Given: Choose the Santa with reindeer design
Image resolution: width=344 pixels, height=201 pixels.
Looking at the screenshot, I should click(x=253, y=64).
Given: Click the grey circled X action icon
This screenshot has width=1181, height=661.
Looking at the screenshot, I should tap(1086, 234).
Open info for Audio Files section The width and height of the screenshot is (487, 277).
---
Exercise goal: All lines with the word "Given" need to be copied from the data above.

Exercise answer:
Given: Choose the Santa with reindeer design
Given: Click the grey circled X action icon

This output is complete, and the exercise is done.